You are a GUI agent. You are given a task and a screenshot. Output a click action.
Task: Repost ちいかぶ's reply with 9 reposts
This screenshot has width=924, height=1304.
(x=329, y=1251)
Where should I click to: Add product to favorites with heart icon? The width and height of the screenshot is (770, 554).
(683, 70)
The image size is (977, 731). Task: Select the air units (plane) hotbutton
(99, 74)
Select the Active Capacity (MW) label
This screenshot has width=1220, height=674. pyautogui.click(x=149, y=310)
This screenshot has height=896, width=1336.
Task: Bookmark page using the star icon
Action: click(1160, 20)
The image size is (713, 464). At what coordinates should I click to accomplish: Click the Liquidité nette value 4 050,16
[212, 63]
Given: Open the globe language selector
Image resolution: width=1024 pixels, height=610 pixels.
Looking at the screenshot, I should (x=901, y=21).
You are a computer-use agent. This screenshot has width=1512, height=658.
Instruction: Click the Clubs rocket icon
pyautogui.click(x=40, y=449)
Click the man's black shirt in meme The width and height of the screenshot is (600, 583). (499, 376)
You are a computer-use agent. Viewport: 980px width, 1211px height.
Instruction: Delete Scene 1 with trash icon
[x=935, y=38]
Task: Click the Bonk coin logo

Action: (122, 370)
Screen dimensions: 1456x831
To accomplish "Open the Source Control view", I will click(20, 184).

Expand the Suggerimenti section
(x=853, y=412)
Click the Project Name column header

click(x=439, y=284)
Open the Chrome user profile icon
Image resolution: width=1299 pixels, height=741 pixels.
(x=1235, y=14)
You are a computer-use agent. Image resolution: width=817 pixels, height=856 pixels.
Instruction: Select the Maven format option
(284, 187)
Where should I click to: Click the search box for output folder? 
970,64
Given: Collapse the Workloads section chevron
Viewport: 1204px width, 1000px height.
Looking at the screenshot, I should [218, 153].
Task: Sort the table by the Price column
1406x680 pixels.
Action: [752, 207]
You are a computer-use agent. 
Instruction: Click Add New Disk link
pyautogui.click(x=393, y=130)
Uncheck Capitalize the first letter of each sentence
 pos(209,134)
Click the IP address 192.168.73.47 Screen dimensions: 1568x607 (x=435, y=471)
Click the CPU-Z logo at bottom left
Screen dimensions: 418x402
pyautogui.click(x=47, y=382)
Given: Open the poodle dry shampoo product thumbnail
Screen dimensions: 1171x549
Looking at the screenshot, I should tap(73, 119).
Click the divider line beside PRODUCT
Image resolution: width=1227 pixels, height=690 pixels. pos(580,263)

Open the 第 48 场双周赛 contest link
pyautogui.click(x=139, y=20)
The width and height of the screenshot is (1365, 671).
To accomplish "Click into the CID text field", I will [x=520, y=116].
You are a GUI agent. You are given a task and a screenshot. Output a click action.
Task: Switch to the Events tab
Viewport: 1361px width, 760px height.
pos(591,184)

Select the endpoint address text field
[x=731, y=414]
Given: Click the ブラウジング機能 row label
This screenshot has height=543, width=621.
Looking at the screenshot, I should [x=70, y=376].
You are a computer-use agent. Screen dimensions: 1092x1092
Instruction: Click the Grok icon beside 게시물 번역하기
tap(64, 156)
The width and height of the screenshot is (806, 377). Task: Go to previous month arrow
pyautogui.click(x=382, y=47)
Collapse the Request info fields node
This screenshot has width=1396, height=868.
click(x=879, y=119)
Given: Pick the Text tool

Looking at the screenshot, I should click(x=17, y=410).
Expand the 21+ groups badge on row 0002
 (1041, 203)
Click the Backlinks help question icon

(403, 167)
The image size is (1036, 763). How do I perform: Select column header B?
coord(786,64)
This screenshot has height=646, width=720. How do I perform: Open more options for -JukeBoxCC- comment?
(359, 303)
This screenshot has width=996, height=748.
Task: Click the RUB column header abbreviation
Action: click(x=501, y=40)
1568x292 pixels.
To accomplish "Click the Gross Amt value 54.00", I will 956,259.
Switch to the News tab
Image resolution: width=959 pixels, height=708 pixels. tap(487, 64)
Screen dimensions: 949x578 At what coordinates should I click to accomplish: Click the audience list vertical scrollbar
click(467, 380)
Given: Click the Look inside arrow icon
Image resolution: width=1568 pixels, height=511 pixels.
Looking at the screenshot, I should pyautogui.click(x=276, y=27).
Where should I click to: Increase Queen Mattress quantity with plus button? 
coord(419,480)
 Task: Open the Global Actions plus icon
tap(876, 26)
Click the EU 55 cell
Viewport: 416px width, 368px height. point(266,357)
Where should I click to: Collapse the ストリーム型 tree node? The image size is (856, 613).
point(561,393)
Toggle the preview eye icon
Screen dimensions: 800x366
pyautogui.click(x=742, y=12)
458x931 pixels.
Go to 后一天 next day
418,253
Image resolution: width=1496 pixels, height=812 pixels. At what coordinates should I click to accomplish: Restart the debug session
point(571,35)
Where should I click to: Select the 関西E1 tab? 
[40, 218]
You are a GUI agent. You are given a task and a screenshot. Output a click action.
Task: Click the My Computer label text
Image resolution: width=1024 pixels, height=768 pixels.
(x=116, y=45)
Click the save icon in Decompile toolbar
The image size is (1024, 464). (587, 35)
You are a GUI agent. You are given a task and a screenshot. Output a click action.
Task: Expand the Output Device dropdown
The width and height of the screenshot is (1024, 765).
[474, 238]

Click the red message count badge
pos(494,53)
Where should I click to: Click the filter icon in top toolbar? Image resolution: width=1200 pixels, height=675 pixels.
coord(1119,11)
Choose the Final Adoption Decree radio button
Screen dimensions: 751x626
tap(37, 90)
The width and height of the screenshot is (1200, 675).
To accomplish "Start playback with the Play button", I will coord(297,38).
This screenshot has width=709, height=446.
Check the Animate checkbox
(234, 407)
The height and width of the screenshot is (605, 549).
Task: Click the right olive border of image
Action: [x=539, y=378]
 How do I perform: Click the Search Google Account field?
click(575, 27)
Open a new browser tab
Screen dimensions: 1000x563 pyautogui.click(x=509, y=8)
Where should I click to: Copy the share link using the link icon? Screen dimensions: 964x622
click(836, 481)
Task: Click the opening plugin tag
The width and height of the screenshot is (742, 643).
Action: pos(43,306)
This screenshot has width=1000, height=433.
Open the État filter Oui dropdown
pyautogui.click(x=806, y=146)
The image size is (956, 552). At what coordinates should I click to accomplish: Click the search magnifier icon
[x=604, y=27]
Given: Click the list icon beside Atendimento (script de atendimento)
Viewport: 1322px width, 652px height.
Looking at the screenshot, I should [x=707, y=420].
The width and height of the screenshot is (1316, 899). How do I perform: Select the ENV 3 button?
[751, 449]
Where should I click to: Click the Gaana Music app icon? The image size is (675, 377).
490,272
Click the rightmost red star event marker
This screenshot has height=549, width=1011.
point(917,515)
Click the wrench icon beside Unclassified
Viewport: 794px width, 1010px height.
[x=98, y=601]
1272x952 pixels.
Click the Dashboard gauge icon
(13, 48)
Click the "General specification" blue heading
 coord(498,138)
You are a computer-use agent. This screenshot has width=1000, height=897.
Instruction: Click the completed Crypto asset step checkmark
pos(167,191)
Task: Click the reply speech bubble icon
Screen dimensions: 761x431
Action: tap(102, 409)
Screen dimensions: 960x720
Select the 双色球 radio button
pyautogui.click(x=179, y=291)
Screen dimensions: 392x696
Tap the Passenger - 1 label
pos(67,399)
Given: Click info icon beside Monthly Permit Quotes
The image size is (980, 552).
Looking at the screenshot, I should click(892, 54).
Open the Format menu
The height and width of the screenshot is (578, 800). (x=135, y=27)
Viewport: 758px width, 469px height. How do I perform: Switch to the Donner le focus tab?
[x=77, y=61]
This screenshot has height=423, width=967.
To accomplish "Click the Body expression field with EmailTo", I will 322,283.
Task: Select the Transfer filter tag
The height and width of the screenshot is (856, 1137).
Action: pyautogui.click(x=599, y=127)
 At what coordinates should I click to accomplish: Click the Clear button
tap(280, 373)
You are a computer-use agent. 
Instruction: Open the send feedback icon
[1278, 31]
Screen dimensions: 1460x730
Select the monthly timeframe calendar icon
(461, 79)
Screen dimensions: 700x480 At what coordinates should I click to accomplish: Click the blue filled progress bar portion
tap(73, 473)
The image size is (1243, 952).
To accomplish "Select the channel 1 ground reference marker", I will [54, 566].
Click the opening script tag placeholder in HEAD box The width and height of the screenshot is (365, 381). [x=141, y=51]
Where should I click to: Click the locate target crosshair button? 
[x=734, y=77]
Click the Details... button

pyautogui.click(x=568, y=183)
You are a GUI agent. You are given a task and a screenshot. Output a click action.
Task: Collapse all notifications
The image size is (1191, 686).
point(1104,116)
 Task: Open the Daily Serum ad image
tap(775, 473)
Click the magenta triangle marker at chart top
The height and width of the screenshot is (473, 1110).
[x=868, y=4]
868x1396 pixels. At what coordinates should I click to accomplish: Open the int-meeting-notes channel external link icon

○ ○ ○ ○

## Assignment
Only lines with the word "opening" are needed. Copy them from the preceding records.

## Exercise output
Task: Click the opening plugin tag
Click the opening script tag placeholder in HEAD box The width and height of the screenshot is (365, 381). [x=141, y=51]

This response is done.